I got some gas for the lawnmower. Eight gallons, $32. I’m going to let nature take back much of my lawn this year and just mow the most obvious parts. I don’t know what I’ve been thinking about, I like almost everything else Mother Nature does – the mountains, the valleys, Grand Canyon and the Grand Tetons, why do I think she wouldn’t do a wonderful job in my back yard? Cheap gas must have made me crazy enough to think I knew more about landscaping than she did.
Sue and I had been planning a trip to Amish country in Lancaster County, Pa. – go back in time and see what it’s like to live without all the modern conveniences, but we canceled the trip. It would waste too much gas. Then it hit me that as oil prices keep going up, the people who will be least affected by it will be the Amish who, by and large, live off the oil grid. It wasn’t that long ago – 100 years or so – that everyone lived like the Amish. Most people grew their own food; only the very rich had cars; the rest of us got around on horses or horse-powered vehicles. Phones were rare and there was no such thing as television or radio. It’s hard to believe, but the Amish didn’t start to look quaint until very recently, between WWI and WWII. There are people alive today who lived that way not because they were Amish, but because almost everyone lived that way. And with the price of gas, they may be around to see everyone live that way again.

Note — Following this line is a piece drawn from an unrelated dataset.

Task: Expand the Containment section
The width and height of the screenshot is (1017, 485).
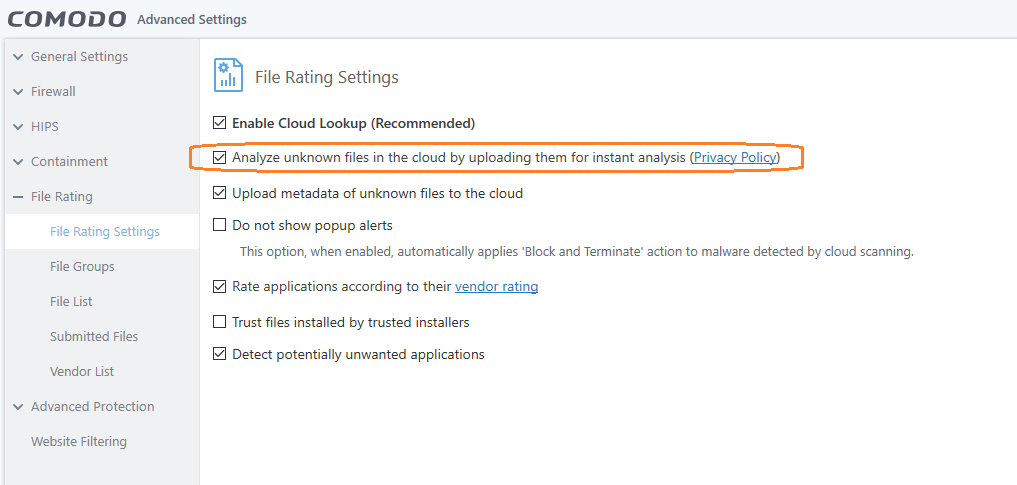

Remember, horses run on biofuel and they produce fertilizer. And what kid wouldn’t want to ride a horse to school? Instead of listening to them whine from the time they’re 13 until the time they get a driver’s license, get them a horse. The opportunity for getting in trouble is much less on a horse than in a car. They can’t invite all their friends to ride with them on a horse – one at most. And there’s no back seat to get in trouble in. It would teach them responsibility. If they forget to feed their ride, you won’t have to ground them, they’ll have done it to themselves. Maybe expensive oil will change all our lives for the better. After all, we’ve all heard of “horse sense.” Who’s heard of “oil sense”?